This (EB) was a rhetoric mean to emphasize the generality of the question. Your advice to study whatever brings you success on the other hand, which way ever you had in mind to measure this, was not. It was a categorial imperative, which me, and I think @jtbell, too, refused to accept as only possible answer. One other among many possible goals are pleasure and satisfaction. You failed by the nature of your advice as an imperative, not by the content you said under this assumption. But as an assumption, because the OP didn't provide us with any measures, this had to be rejected.
To @astroman707 I would say, learn quantum field theory if you need it. If you don't, learn it only if it interests you but don't let it be a distraction.

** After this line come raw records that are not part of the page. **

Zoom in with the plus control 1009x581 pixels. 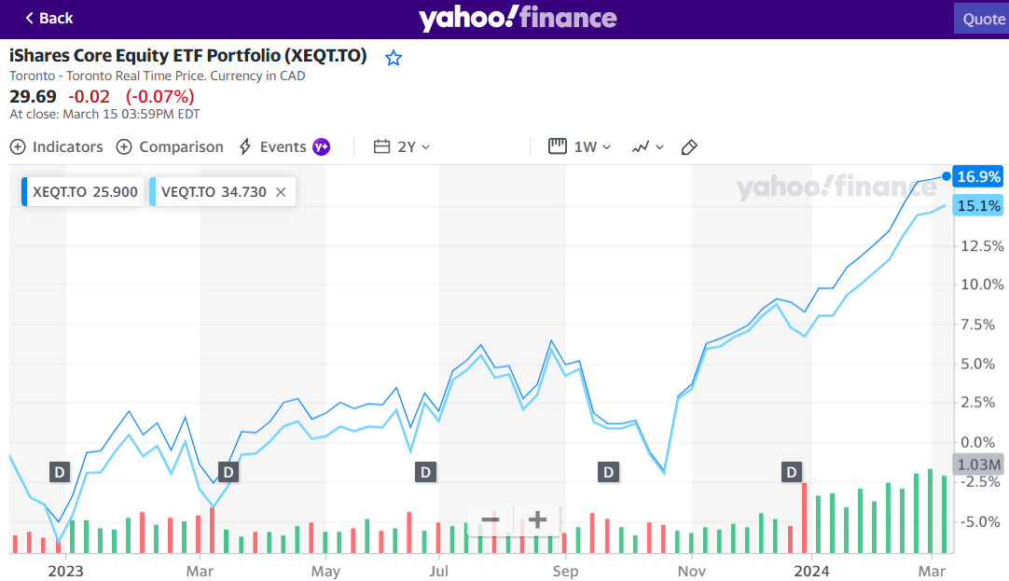tap(537, 520)
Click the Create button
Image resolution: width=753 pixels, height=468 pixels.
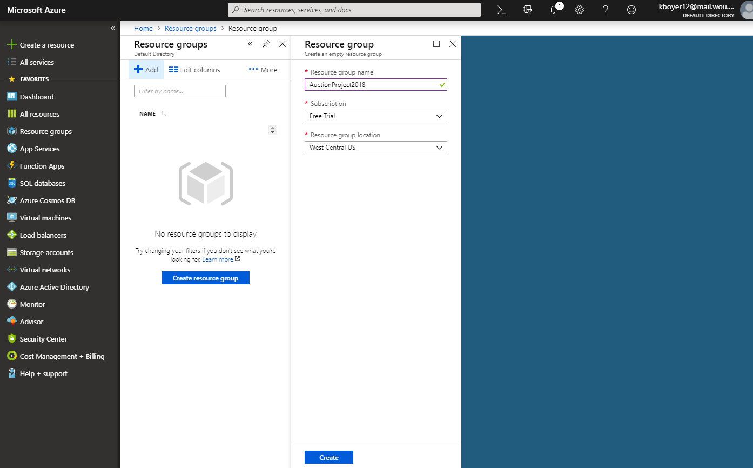pos(328,457)
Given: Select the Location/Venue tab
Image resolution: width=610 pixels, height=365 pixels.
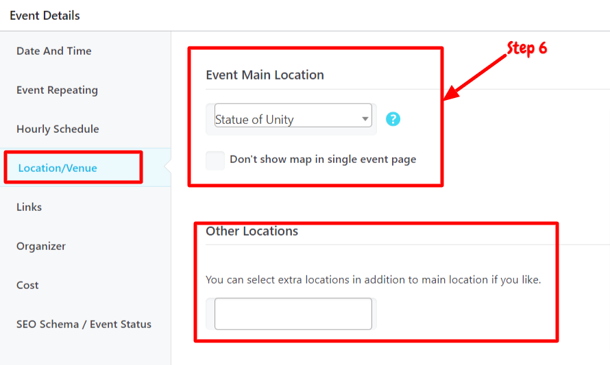Looking at the screenshot, I should 58,168.
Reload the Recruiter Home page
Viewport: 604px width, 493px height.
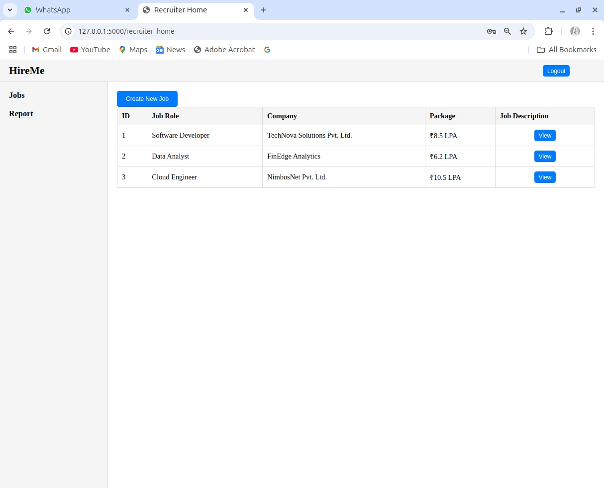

Of course it is important to pick a career that one has a real passion for, that one can see oneself feeling proud to be associated with, etc. It's a very important choice to make but success in that chosen career is very important.
... which is a completely different view as what you said prior to this (see above).
As for the general point, should we learn recreationally, by all means do it. But should we learn encyclopedicly, no, I don't believe so.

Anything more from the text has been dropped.